The owners have spent the last two days in Dallas, going back and forth on the NFLPA proposal, as well as the separate but equal issue of revenue sharing. In the end, the vote to approve the proposal was 30-2, with lower revenue teams the Buffalo Bills and Cincinnati Bengals voting against. A 24-vote majority was required.
NFLPA head Gene Upshaw, on a plane to Hawaii for the annual Players’ Association meetings when the vote came down, released the following statement:
On behalf of the players, the NFLPA staff and the negotiating team, we are pleased that this process has finally concluded with an agreement. This agreement is not about one side winning or losing. Ultimately, it is about what is best for the players, the owners and the fans of the National Football League.As caretakers of the game we have acted in the manner the Founders intended. While they could not possibly have predicted the economic growth and revenue streams, they clearly saw the structure. Wellington Mara would be both proud and pleased today. I want to personally thank the commissioner, Paul Tagliabue, for his outstanding leadership, vision and integrity. This agreement would not have been possible without him. His team of Roger Goodell and Harold Henderson were also important. Additional thanks go to my old boss, Al Davis, for being the first to rise, as he did in 1993, in support of Paul and an agreement. And to Dan Rooney and Jerry Richardson, who just would not give up. Finally, thank you to our players, led by president Troy Vincent and his board of player reps, for their unconditional support and encouragement. They are the real heroes. Moving forward, this new agreement gives us the opportunity to continue our unprecedented success and growth.

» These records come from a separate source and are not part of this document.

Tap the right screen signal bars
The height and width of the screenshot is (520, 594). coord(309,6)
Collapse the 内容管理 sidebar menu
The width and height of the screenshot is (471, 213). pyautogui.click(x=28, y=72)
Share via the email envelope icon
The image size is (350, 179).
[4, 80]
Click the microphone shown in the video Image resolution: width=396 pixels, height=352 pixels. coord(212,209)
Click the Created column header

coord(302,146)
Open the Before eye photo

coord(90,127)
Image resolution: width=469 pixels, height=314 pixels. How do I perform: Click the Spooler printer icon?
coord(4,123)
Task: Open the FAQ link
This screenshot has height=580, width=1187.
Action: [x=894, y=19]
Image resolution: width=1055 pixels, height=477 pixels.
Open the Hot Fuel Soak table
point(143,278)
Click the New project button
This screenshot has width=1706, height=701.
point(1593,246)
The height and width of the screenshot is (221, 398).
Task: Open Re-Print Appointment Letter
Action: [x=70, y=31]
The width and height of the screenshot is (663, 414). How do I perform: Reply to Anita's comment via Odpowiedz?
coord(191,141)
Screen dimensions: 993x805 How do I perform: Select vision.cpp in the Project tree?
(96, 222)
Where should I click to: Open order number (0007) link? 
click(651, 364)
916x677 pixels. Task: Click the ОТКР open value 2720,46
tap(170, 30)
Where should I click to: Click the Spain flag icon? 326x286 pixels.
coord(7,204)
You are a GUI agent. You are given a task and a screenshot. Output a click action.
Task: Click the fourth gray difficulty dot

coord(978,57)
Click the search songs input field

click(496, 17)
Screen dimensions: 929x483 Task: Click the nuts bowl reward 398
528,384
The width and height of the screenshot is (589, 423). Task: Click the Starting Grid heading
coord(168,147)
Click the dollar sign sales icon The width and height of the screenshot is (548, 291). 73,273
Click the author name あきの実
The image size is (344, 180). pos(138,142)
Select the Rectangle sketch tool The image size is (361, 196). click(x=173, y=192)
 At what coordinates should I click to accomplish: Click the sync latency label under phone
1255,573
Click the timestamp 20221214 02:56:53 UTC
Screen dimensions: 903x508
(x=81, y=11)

This agreement will take the NFL through the 2011 season, and will reinforce the incredibly valuable perception that the NFL has the most competitive balance of any major sport – a crucial element of the league’s ever-accelerating popularity. Without it, 2007 would have been an uncapped year. Without it, 2008 could have led to antitrust issues, questions about the legality of the draft, the de-certification of the union and an almost sure lockout. Without it, anarchy was a certainty.
Some highlights of Commissioner Tagliabue’s post-vote press conference:
- The owners met until approximately 1:00 AM Wednesday morning, and right up until today’s deadline. The vote announcement came about half an hour after the deadline of 8:00 PM EST.
- Tagliabue spoke to the “tremendous commitment across the spectrum” of all owners.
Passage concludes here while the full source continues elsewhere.